Subsequently, we analyzed the structure of feedback loops responsible for determining value creation patterns.

As example is provided by Fig. 5, already presented in this study, which depicts two feedback loops identified in the ENI’s resource map.

The first one, the positive (or reinforcing) feedback loop can be traced circularly as follows:

1. (1)

   An increase in Brand & Reputation management (activities),

2. (2)

   increases ENI brand + Reputation,

3. (3)

   increases Customers and Suppliers Satisfaction,

4. (4)

   increases Products delivered to market,

5. (5)

   increases Availability of energy sources and green products,

6. (6)

   increases stakeholders engagement + projects for local development + strategic partnership,

7. (7)

   increases Strength of relationship with stakeholders,

8. (8)

   decreases Environmental and social impacts (blow-out risk, fight against corruption, wellness and satisfaction of ENI’s people and local communities,…) (the polarity of this link is a “–”), which in turn

9. (9)

   increases Brand & Reputation management (activities), thus closing the feedback loop.

The second one, the negative (or balancing) feedback loop, connects the following variables:

1. (1)

   An increase in stakeholders engagement + projects for local development + strategic partnership,

2. (2)

   increases Strength of relationship with stakeholders,

3. (3)

   reduces Environmental and social impacts (blow-out risk, fight against corruption, wellness and satisfaction of ENI’s people and local communities,…),

4. (4)

   which feedbacks to the starting variable, decreasing stakeholders engagement + projects for local development + strategic partnership, and closing the loop.

Notably, the analysis centered on the structure of feedback loops can be carried out extensively for any variable (resources, outcomes, and capabilities) in the map.

We also underline that the two resource maps were refined with the addition of a number of colored boxes, used to group together variables (either resources, flows or auxiliaries) pertaining to the same category as indicated by the IIRC Framework (IIRC 2013a, c). These boxes can be considered sub-systems (see Sterman 2000, pp. 99–102 about the use of subsystem diagrams) and constitute the general architecture of the 〈IR〉-based resource maps, even though at a quite aggregate level.

As an additional methodological note related to this study, we underline that data and information included in the 〈IR〉 under investigation were separately analyzed by each one of the three researchers involved in the research with the aim to reduce potential “researcher effects” (Miles et al. 2013, p. 296). The outputs of the three autonomous data processing were subsequently compared in order to derive the resource maps presented in this article. Notably, the resource maps we present in this article are 〈IR〉-based ones: for this specific reason, we used the categorization of the capitals/resources in 6 main typologies (as presented in the Sect. 2.2.) to group together “similar” resources, capabilities and flows within the maps.

As mentioned in Sect. 3 of this study, the last step of our research design entailed analyzing the resulting resource maps in terms of issues related to causal ambiguity and dynamic complexity in the business. To this aim, we employed SDM_Doc software (Martinez-Moyano 2012).

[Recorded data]
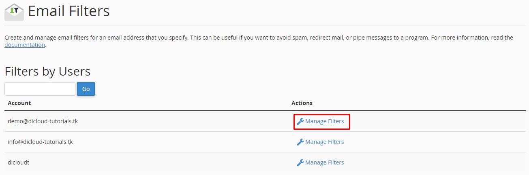
Task: Select the info@dicloud-tutorials.tk account name
Action: tap(40, 141)
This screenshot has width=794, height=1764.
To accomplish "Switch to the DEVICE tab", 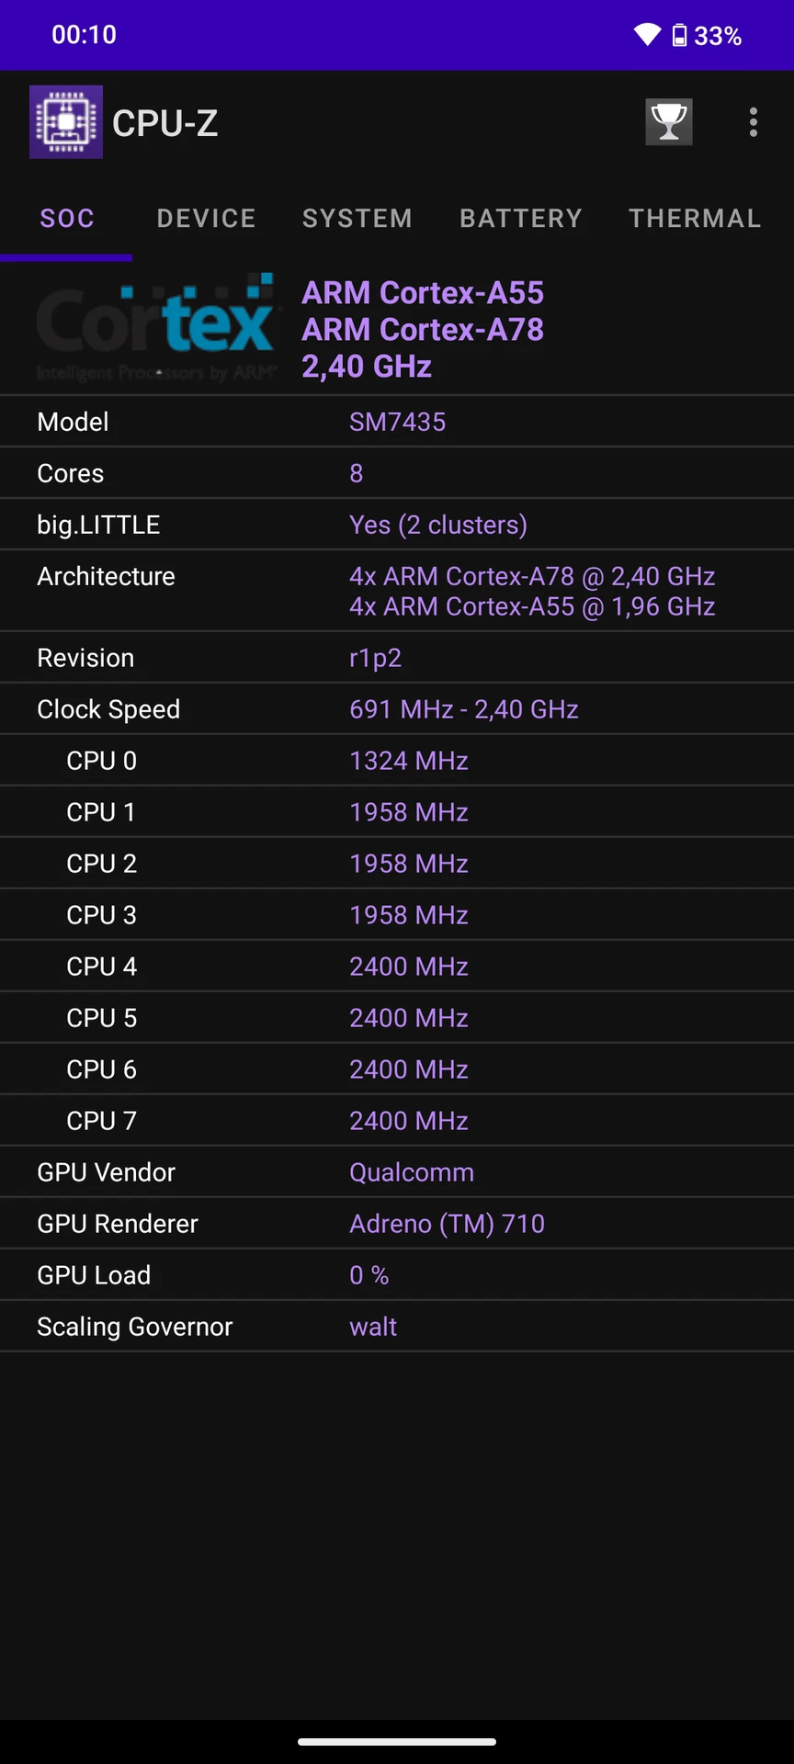I will (207, 219).
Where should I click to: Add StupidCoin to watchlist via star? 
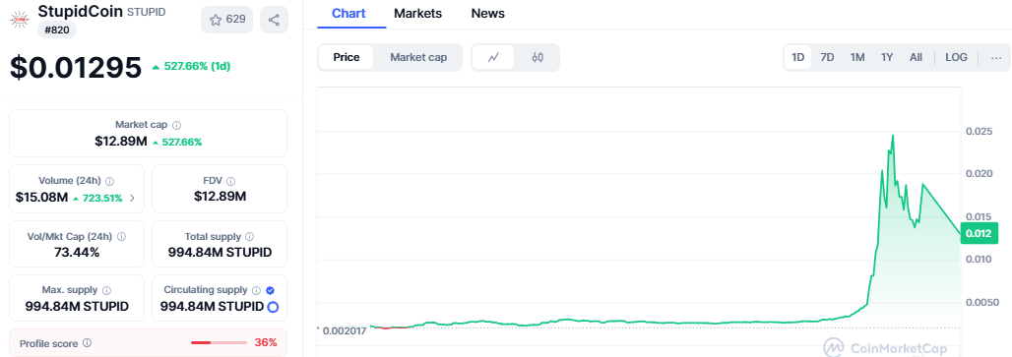(x=227, y=20)
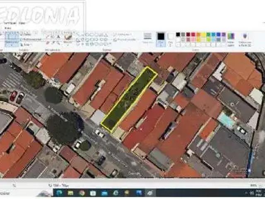Image resolution: width=265 pixels, height=199 pixels.
Task: Select the Pencil tool
Action: coord(47,37)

Description of the task ▸
Reproduce the feedback-loop passage word for word, starting at the words "As an additional" and stopping after the words "within the maps.". Work only from the feedback-loop passage.

Answer for this exercise ▸
As an additional methodological note related to this study, we underline that data and information included in the 〈IR〉 under investigation were separately analyzed by each one of the three researchers involved in the research with the aim to reduce potential “researcher effects” (Miles et al. 2013, p. 296). The outputs of the three autonomous data processing were subsequently compared in order to derive the resource maps presented in this article. Notably, the resource maps we present in this article are 〈IR〉-based ones: for this specific reason, we used the categorization of the capitals/resources in 6 main typologies (as presented in the Sect. 2.2.) to group together “similar” resources, capabilities and flows within the maps.